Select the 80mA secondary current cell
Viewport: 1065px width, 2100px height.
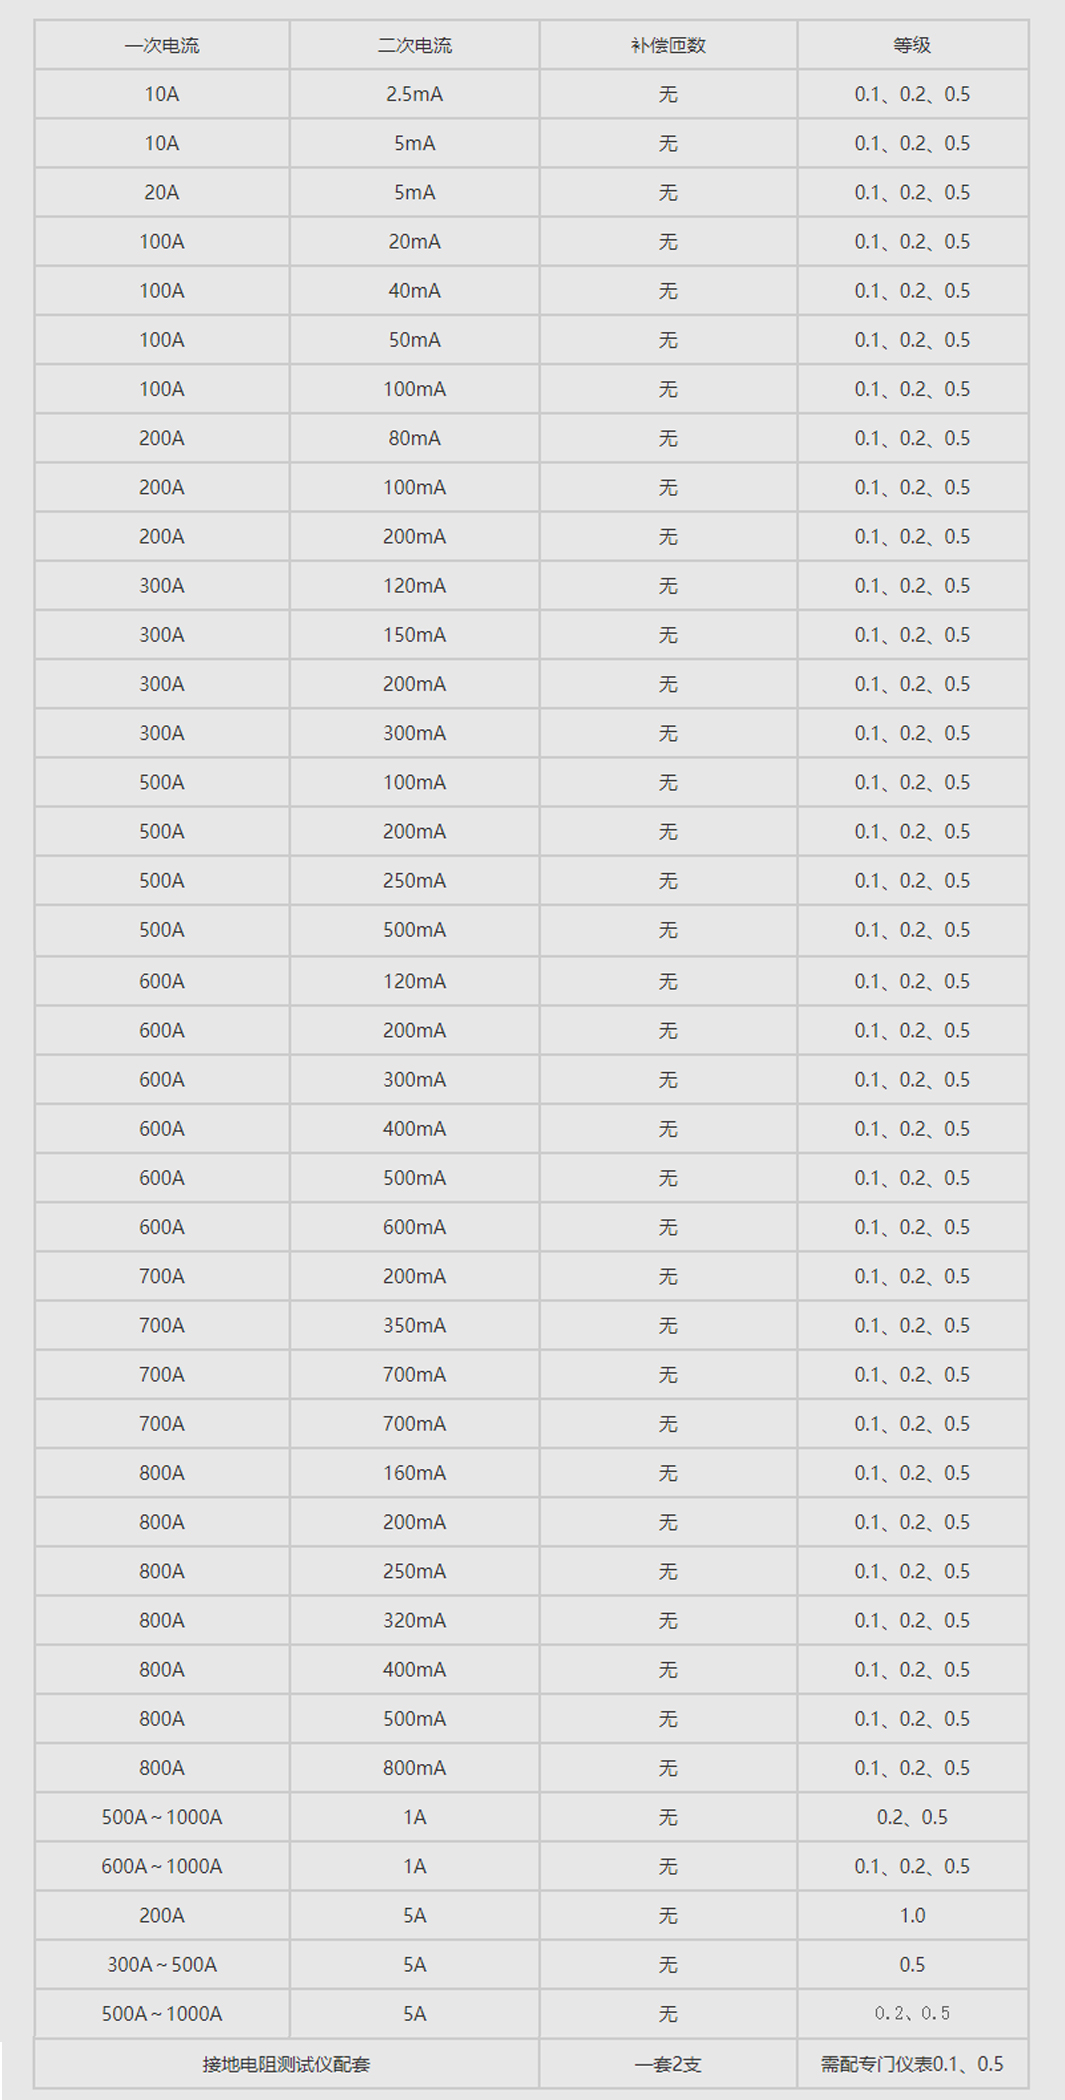[x=414, y=438]
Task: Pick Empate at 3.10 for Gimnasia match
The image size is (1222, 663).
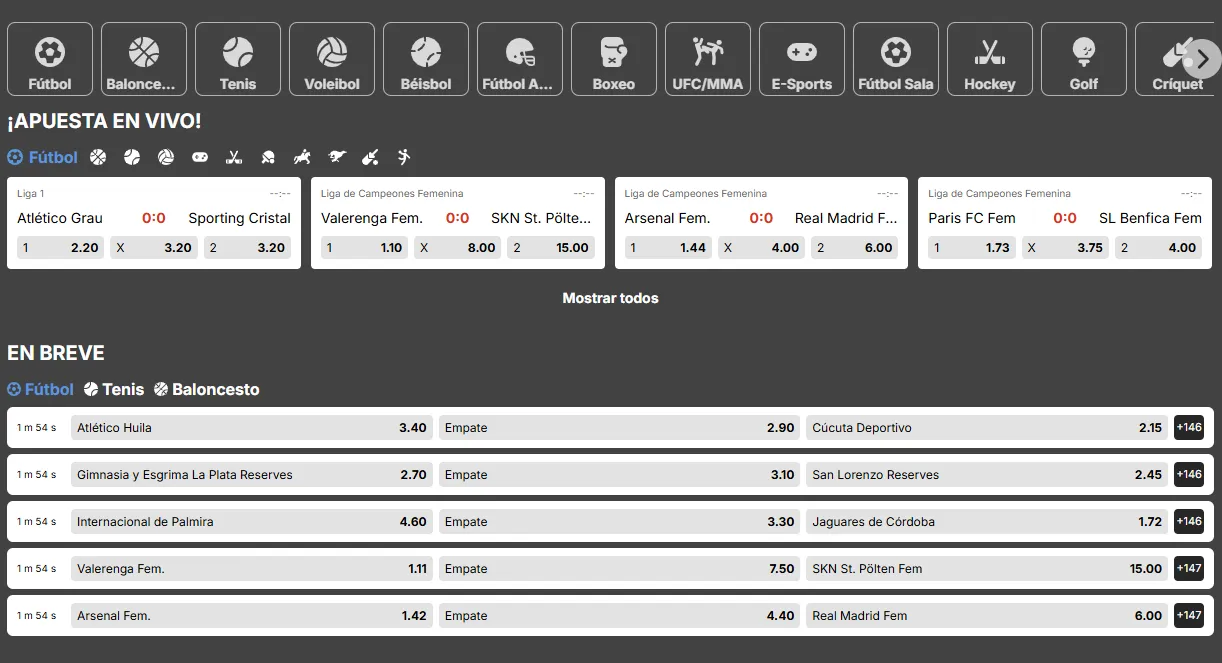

++++++++++

* **Task statement**
The answer is a faithful copy of the records above, with the pictures removed.

* **Task result**
Select the 80mA secondary current cell
Viewport: 1065px width, 2100px height.
[x=414, y=438]
Task: Pick Empate at 3.10 for Gimnasia match
The image size is (1222, 663).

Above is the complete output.